:: WHAT TO DO ::
Records follow. Print exactly the lines from the one that has "Given: Click the Item column header" through the one that has "The height and", inclusive, and omit the pictures.

:: PROVIDED MATERIAL ::
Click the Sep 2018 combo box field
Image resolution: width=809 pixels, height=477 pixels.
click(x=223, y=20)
--
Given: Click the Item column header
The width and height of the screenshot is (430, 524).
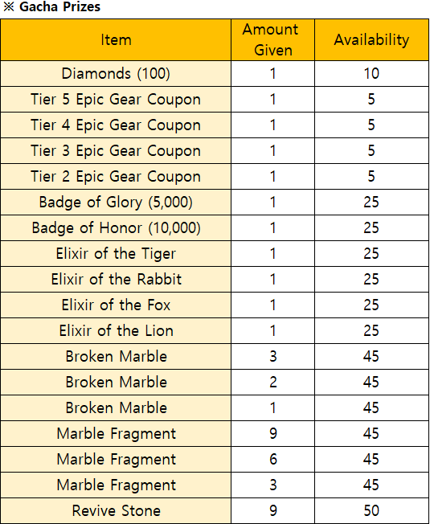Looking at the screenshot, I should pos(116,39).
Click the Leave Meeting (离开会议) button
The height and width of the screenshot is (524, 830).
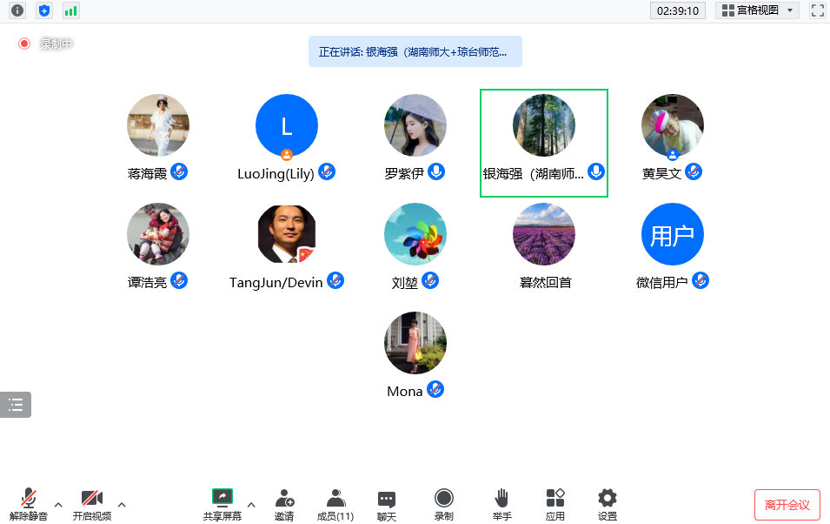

:: ANSWER FOR THE TASK ::
Given: Click the Item column header
The width and height of the screenshot is (430, 524).
Looking at the screenshot, I should pos(116,39).
Click the Leave Meeting (离开会议) button
The height and width of the screenshot is (524, 830).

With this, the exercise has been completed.